EXCERPTED TEXT:
■ ■ ■
By Sam Boughedda
Southern Copper Corp. (NYSE:SCCO) was downgraded to Sell from Hold, with a price target of $45 per share by Deutsche Bank analysts on Wednesday.
The analysts argued that the stock has ordinary growth and returns, but its valuation is extraordinary.
"Southern Copper (SCCO) shares have outperformed over the last one month (up 23% vs peers up 14%) driven by a rally in copper prices and the relatively in-line Q3/22. However, the updated guidance for 2023 onwards reflects that the company is struggling to get its operations on track after the COVID-related disruptions, as copper and zinc production was downgraded by 50Kt and 30Kt, respectively, while cash cost guidance was increased by ~10%. We believe these issues are not "one-off" and expect a step-up in sustaining capex and opex to get the operations on track again. SCCO is trading at a premium to peers on spot (2023e EV/EBITDA of 11x vs peers at ~8x), which looks unjustified to us given issues around its growth projects," the analysts explained.
■ ■ ■
DATA SUPPLIED:

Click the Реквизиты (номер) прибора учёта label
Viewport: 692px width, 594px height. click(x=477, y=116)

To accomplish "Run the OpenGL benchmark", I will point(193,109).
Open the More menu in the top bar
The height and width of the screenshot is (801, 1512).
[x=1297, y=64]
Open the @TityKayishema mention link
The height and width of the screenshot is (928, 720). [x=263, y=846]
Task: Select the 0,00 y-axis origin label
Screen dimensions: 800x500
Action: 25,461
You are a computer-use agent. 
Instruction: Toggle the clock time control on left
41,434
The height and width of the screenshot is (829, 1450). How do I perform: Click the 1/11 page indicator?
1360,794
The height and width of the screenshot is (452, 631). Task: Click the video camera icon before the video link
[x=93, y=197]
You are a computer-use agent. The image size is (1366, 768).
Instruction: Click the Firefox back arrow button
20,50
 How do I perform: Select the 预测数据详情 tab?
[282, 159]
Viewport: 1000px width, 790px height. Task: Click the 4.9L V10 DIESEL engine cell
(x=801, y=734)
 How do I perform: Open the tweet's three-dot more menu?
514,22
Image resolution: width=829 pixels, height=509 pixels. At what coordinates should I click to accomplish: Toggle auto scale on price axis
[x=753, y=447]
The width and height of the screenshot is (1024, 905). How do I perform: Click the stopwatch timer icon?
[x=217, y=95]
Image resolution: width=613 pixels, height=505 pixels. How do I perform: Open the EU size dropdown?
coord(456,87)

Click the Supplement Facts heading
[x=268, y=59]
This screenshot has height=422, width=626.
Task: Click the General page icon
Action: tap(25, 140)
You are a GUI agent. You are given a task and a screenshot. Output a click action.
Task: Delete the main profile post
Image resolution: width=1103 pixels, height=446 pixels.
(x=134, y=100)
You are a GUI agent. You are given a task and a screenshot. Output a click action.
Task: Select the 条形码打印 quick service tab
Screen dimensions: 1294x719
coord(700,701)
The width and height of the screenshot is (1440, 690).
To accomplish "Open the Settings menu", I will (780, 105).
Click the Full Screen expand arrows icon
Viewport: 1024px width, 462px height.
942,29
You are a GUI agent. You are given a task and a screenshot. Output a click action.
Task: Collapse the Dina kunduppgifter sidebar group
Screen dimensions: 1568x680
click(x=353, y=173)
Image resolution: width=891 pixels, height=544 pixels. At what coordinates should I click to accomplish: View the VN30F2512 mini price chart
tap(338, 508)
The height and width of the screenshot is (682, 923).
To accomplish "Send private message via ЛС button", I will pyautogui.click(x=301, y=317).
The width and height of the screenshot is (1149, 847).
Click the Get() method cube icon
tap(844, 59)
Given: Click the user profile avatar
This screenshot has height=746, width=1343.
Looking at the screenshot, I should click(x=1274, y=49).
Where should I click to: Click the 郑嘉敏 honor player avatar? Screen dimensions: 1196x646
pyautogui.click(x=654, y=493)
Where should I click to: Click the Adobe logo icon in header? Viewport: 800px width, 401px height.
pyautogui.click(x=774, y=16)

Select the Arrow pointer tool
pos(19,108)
■ ■ ■
TASKS:
a. Decide whether each statement agrees with the article on the Southern Copper downgrade. Answer yes or no for each, quoting the words of the article that settle it. (i) Deutsche Bank moved Southern Copper from Hold to Sell. (ii) Over the last month, Southern Copper shares gained less than its peers. (iii) The company lowered its cash cost guidance.
b. Write the next part of the article on the Southern Copper downgrade, continuing after its final sentence.

RESPONSES IN ORDER:
a.
(i) Yes: "was downgraded to Sell from Hold"
(ii) No: "up 23% vs peers up 14%"
(iii) No: "cash cost guidance was increased by ~10%"

b.
They added that a key reason behind the company's valuation premium compared to peers was its growth optionality;
"We estimate the NAV of SCCO's projects to be ~US$4.3bn, 12% of its market capitalisation. Yet, apart from El Pilar (under construction), we believe the rest of the projects are unlikely to progress soon, with community and environmental issues driving permitting delays. We forecast plateauing production (production CAGR of 2.5% for 2021-25 vs a 4% CAGR in 2015-21). Additionally, operational underperformance and inflation have pushed projects to the 2nd / 3rd quartile, which seem unlikely to change soon," the analysts continued.
As a result, with the "growth projects facing consistent delays, cost positioning deteriorating, and sub-par cash returns," Deutsche Bank believes the premium is unwarranted.